Isn't there a kind of melancholy sigh in the way he sings, though? And what about those lyrics? Tales of plane crashes and soured relationships. Even when he sings of still being in love, in 'She Heightened Everything', Joe Pernice still can't resist comparing the experience to death.
'The World Won't End', then, is a beautifully-turned collection of miserable observations smuggled in under the cover of terrific jangling guitar pop. The first single, '7.30', is typical: a deliriously upbeat confection of pumping drums and heady "ba-ba-bas", undermined by the fact Pernice is singing, "But when 7.30 comes around there's nothing there, just bitterness."

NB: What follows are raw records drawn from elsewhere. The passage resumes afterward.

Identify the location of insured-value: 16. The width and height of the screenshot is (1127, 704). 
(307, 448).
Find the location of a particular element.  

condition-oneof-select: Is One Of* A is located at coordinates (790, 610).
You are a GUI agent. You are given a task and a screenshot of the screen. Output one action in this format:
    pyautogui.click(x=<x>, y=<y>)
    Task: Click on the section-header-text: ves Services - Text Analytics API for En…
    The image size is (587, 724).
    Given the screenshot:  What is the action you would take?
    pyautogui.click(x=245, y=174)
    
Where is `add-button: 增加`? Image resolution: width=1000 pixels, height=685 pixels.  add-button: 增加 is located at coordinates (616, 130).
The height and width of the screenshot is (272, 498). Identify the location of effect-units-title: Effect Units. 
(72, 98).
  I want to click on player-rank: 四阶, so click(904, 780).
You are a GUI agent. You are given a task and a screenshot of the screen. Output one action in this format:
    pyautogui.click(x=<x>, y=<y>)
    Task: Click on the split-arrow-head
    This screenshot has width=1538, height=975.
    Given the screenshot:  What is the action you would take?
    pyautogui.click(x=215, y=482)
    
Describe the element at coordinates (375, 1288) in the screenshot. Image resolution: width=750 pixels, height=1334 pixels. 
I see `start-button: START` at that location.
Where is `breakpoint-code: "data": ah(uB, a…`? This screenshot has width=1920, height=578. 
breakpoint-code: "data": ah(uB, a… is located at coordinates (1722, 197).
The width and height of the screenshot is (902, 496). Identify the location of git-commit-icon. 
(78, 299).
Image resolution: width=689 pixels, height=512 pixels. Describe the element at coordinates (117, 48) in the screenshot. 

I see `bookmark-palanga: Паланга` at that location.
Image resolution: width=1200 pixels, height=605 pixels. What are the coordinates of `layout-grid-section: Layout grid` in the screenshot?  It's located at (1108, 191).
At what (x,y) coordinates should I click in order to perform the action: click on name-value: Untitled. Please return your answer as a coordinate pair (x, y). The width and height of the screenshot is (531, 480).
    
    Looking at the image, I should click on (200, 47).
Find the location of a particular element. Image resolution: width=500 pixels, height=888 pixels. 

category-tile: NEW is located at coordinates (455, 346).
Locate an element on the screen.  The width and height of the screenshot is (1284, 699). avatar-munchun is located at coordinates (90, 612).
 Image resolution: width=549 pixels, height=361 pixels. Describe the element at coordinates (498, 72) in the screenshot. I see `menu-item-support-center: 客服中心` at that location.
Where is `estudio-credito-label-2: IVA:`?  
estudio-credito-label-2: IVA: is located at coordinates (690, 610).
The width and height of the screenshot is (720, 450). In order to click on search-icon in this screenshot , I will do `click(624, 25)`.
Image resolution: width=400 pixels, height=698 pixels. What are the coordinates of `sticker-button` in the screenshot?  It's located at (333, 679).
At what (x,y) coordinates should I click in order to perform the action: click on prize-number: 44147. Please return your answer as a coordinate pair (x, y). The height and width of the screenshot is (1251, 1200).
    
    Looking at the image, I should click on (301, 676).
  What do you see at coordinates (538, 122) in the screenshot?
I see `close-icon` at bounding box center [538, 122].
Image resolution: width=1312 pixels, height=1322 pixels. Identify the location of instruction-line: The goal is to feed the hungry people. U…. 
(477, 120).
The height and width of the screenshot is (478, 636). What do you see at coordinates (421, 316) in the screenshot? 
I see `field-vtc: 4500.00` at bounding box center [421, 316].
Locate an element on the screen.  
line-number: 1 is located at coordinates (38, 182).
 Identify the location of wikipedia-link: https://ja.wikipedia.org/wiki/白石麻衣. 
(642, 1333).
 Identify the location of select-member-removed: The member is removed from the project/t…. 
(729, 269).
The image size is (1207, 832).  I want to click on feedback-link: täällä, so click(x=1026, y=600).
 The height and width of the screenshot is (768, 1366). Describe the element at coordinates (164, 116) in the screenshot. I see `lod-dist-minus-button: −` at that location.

As it happens, he's sounded a lot lower than this in the past, most notably as lead singer of the fabulously bleak Massachusetts band, The Scud Mountain Boys - a band whose three superb albums from the mid '90s render practically all of the allegedly "alt"-country plodders cluttering up mature record collections these days utterly irrelevant.
Now, his music's more chiming and less melodically maudlin, a little like The Byrds and Jimmy Webb and, on 'She Heightened Everything', The La's. As 'Our Time Has Passed' proves (just like 'Clear Spot' on '98's 'Overcome By Happiness'), though, he can write pretty songs about those messy end-of-the-affair moments with truly unnerving consistency. The sneaky, duplicitous dog.